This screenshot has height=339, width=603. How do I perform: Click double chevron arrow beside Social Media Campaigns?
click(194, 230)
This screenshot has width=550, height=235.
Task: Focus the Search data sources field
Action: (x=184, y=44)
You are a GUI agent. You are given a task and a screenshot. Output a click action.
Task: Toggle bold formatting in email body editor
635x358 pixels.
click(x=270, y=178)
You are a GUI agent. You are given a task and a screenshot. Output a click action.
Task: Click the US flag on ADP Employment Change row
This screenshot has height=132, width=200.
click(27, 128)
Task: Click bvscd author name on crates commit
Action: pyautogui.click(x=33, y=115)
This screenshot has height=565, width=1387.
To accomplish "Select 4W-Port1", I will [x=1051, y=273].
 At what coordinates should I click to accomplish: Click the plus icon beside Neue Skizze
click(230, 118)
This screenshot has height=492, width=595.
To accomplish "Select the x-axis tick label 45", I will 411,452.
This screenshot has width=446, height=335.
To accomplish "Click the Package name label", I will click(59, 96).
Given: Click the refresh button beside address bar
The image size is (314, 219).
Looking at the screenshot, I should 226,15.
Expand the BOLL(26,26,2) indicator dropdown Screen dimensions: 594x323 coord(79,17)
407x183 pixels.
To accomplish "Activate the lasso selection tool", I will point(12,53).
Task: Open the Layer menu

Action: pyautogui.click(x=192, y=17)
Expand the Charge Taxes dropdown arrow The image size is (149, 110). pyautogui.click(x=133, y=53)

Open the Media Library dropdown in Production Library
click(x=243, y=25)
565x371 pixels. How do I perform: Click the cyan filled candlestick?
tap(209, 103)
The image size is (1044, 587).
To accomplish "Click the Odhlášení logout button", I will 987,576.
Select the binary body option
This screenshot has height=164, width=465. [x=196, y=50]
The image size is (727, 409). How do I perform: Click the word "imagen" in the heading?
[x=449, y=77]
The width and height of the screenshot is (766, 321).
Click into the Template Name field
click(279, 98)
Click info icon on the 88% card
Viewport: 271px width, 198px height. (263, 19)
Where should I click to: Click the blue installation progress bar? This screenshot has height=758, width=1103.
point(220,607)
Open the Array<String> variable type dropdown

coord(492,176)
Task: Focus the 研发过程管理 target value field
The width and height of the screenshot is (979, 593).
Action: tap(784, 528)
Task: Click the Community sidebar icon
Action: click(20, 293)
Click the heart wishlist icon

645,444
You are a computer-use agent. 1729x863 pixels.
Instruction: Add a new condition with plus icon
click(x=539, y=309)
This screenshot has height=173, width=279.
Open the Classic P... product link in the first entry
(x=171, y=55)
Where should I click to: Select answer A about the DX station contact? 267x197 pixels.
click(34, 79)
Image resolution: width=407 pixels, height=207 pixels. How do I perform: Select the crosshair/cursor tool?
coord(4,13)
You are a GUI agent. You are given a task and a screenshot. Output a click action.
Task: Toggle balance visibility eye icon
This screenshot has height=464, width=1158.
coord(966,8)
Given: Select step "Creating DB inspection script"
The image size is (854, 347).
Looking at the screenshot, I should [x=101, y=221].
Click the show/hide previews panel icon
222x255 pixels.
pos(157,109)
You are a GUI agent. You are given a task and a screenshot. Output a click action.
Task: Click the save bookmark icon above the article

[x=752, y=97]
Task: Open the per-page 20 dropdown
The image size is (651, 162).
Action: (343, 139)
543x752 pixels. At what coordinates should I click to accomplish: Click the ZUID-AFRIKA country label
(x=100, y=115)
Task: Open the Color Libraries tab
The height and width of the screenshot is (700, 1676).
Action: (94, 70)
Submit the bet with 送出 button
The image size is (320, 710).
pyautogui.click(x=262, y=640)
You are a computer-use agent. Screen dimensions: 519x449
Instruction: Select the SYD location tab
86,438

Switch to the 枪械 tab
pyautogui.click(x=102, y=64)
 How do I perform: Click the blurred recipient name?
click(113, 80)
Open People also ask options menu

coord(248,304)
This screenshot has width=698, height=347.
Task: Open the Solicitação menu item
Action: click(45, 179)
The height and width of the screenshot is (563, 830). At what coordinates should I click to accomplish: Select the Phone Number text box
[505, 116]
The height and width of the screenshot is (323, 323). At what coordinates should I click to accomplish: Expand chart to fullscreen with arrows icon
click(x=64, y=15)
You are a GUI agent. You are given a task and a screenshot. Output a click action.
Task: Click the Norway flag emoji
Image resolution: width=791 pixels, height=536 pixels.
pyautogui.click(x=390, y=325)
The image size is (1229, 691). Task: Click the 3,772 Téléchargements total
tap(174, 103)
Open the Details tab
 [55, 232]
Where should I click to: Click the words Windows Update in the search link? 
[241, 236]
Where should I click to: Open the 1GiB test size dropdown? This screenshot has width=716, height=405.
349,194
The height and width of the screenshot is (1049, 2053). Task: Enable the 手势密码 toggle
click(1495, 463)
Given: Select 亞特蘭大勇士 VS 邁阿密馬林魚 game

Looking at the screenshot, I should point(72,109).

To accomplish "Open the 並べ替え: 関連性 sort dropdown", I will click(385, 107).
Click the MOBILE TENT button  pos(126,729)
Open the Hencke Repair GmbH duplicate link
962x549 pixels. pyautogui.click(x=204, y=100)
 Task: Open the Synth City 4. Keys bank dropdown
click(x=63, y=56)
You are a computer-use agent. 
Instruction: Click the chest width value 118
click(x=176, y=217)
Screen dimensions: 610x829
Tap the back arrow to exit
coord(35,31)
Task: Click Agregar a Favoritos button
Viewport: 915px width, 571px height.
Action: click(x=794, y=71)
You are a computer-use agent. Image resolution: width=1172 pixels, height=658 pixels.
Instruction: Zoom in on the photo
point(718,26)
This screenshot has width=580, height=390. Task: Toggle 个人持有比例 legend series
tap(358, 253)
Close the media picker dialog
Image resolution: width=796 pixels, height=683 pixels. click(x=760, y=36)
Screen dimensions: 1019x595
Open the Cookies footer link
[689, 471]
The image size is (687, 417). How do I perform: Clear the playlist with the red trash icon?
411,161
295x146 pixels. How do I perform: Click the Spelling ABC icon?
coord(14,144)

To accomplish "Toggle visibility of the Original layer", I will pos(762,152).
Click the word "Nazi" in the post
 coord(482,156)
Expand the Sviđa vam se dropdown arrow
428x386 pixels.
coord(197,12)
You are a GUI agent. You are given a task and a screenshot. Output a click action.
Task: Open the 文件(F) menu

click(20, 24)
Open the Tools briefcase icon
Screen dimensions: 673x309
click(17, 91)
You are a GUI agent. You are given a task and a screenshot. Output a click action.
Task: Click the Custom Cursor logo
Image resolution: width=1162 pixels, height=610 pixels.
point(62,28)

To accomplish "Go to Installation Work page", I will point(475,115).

━━━━━━━━━━━━━━━━━━━━

What you should do:
Search the records for the word "computer" and copy every line where it occurs.

Worked solution:
You are a computer-use agent. 1729x863 pixels.
You are a computer-use agent. Screen dimensions: 519x449
You are a computer-use agent. 
You are a computer-use agent. Image resolution: width=1172 pixels, height=658 pixels.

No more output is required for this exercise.